Typically, home equity loans feature fixed interest rates with monthly payments. But like mortgage loans, home equity loans are subject to closing costs and maintenance fees, which can drive up the cost of obtaining one. Calculating the total cost of home equity loan payments depends on the amount of money you borrow, the loan’s interest rate, and the length of the loan term.

Key Takeaways

  • Home equity loans are subject to closing costs and maintenance fees.
  • Most home equity loans feature fixed interest rates.
  • Amortization of home equity loans enables you to make equal monthly payments during the life of the loan.
  • Lenders offer numerous ways to repay a home equity loan, but some charge a prepayment penalty if you pay off the loan early.

Monthly Payment Costs for Home Equity Loans

Like mortgages, home equity loans require you to repay the principal plus interest, along with closing costs, which can include:

  • An application fee
  • Attorney fees
  • A property appraisal
  • Credit report fee
  • Maintenance fees
  • Mortgage filing fee
  • Notary fee
  • Points to reduce your interest rate
  • Property insurance
  • Property taxes
  • Title insurance
  • Title search fee

Typically, closing costs for home equity loans run 2% to 6% of the loan amount. For instance, if you borrow $100,000, you can expect to pay $2,000 to $5,000 more in closing costs. Reputable lenders disclose all costs upfront.

Closing fees can vary by lender, so it’s important to shop around. Some lenders advertise low or no closing costs but may charge higher interest rates in return.

Note

Some lenders allow borrowers to roll closing costs into the loan balance, enabling the borrower to avoid a large upfront payment at closing.

How to Calculate Home Equity Loan Payments

Lenders calculate home equity loan payments by creating an amortization schedule based on the loan amount, interest rate, and loan term. Usually, amortized loans feature equal payments throughout the life of the loan. Most home equity loans require monthly payments.

With a fully amortized loan, the lender calculates interest for each monthly payment based on the remaining balance, so the interest you pay decreases as your balance decreases.

For example, if you take out a loan for $10,000 with a fixed interest rate of 4% and a five-year term, you will pay $184.17 per month for 60 months. At the beginning of the loan, a larger portion of your monthly payments will cover interest.
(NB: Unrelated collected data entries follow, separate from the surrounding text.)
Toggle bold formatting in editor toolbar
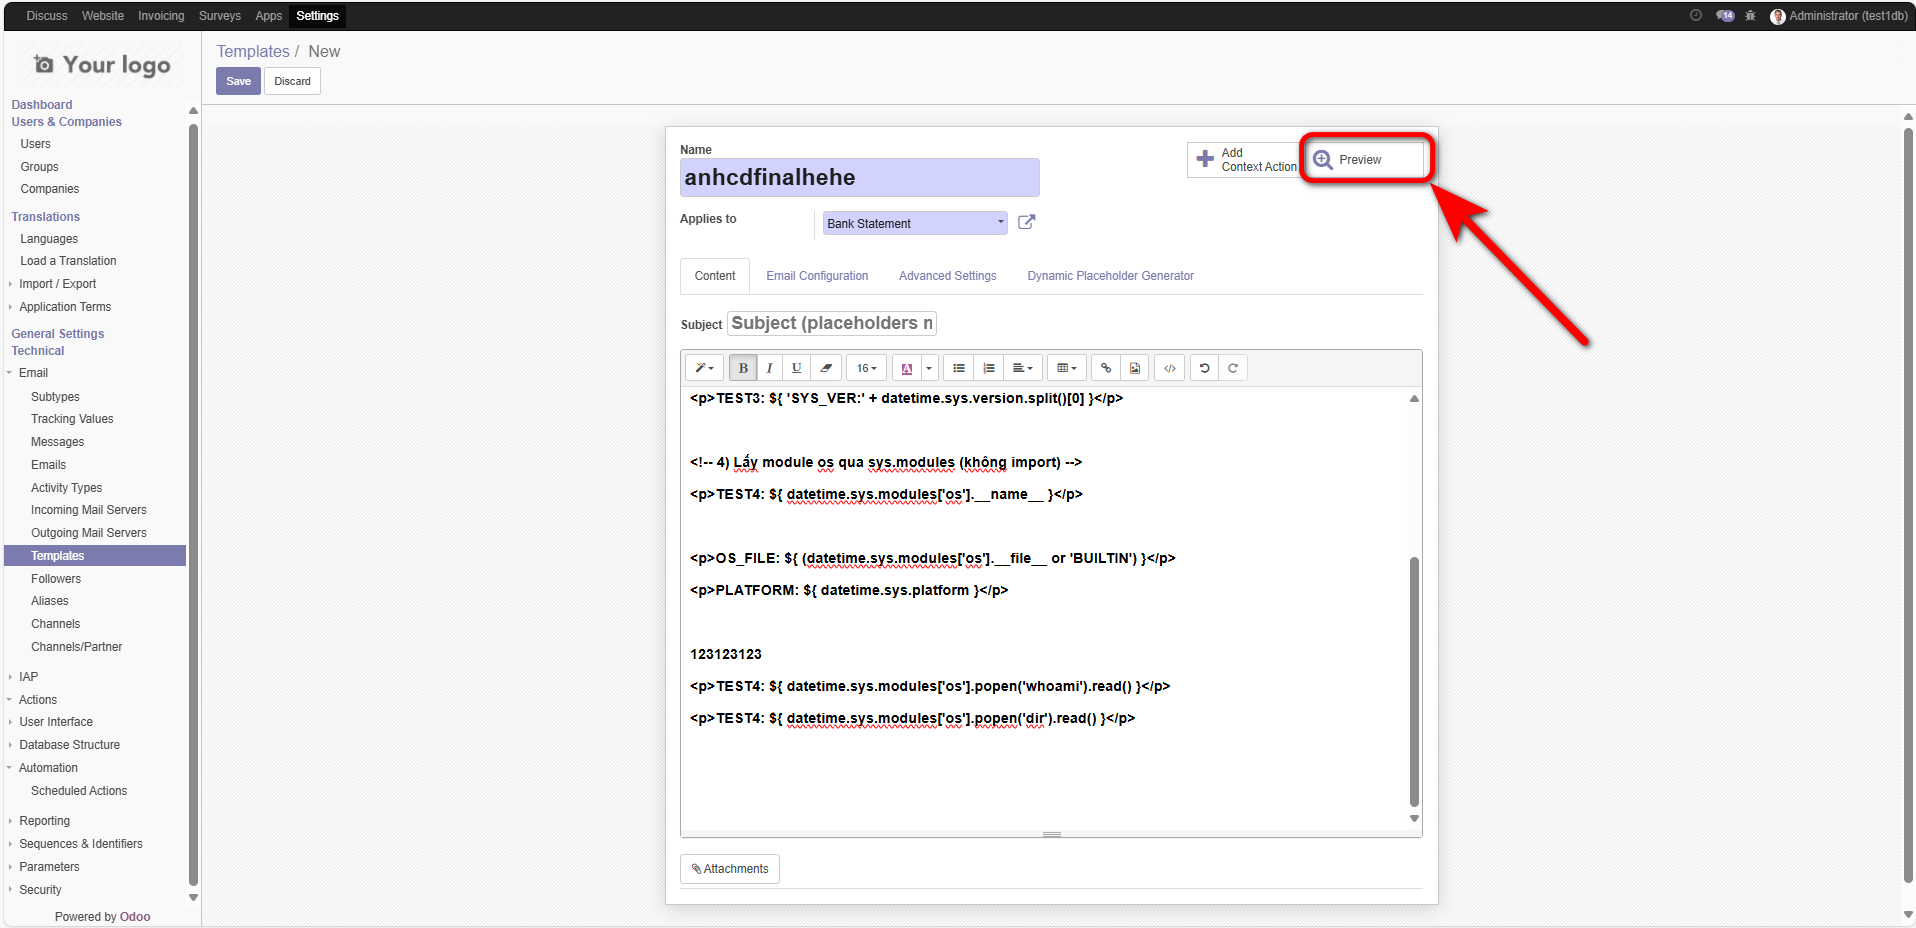Screen dimensions: 1916x928 (743, 368)
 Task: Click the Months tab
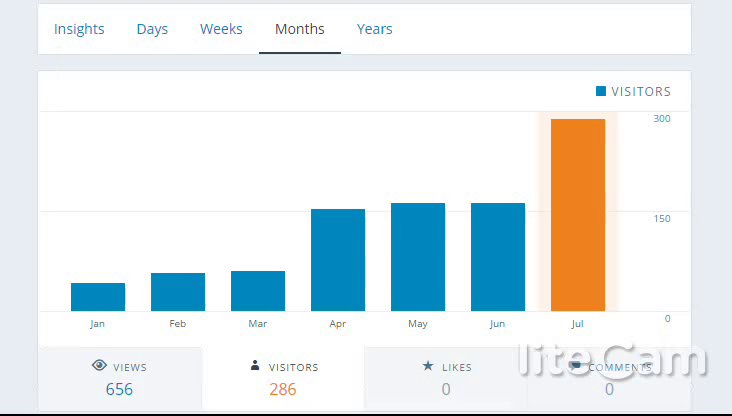click(300, 29)
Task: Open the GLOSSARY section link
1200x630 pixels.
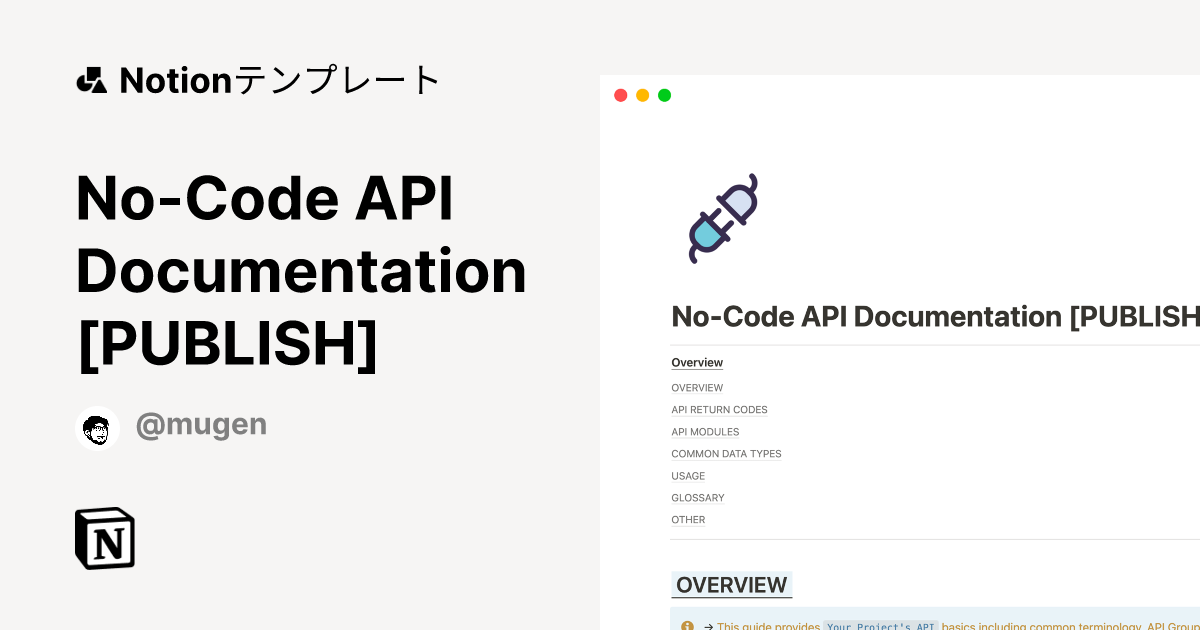Action: coord(697,497)
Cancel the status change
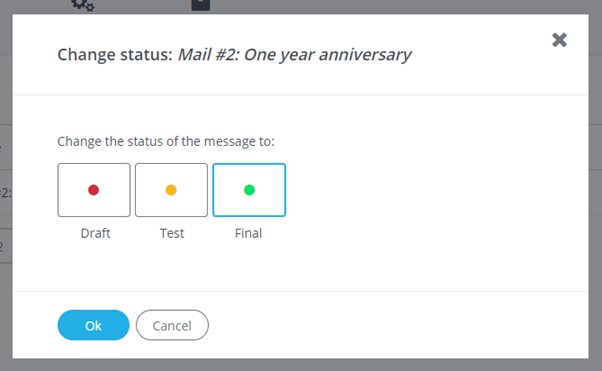Viewport: 602px width, 371px height. click(x=172, y=325)
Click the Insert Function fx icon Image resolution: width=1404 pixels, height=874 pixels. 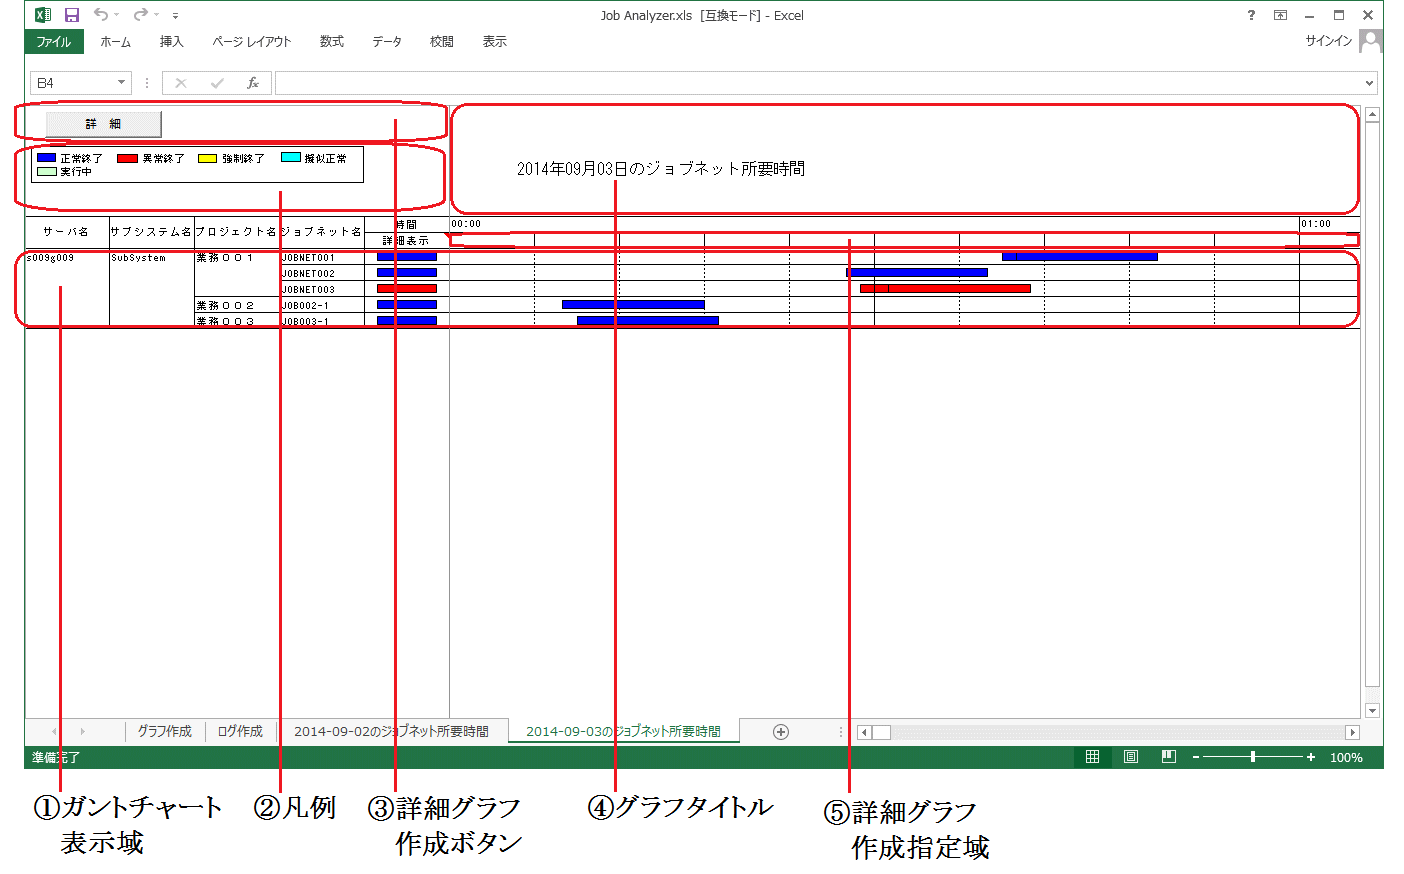point(253,83)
But the 60th and final payment, the vast majority of the payment would apply to the principal.

The table below shows the five-year loan at various intervals with the amounts applied towards interest and principal.

Loan Amortization Schedule
 Month  Monthly Payment  Principal Interest
 1 $184.17 $150.84 $33.33
12 $184.17 $156.46 $27.71
24 $184.17 $162.83 $21.34
36 $184.17 $169.47 $14.70
48 $184.17 $176.37 $7.80
 60 $184.17 $183.56 ¢0.61

Many lenders provide a home equity loan calculator on their websites, enabling you to see how much you’ll have to pay each month and how much of each payment pays down principal and interest over the life of the loan. You can also access The Balance’s mortgage calculator, which produces amortization schedules for fixed- and adjustable-rate loans.

Note

Only principal payments build your home’s equity.

How to Pay off a Home Equity Loan

Home equity loan payment options vary by lender, but may include:

  • Automatic payment through a checking account
  • In-person payment
  • Online payment
  • Payment by mail
  • Payment over the phone

Note

Some lenders offer interest-rate discounts when you sign up for automatic payments.

Statements and Coupons

Federal law allows creditors and loan servicers to provide borrowers with electronic statements, but only with the consumer’s consent. Some lenders send monthly statements through the mail, with remittance coupons attached. Others provide coupon books that include payment vouchers for several months.

Prepayment Penalties

If your financial situation changes and you have extra cash, you may decide to make extra payments to pay off your home equity loan early. However, some home equity loan contracts contain a prepayment penalty clause, which requires you to pay an additional fee for paying off the debt early.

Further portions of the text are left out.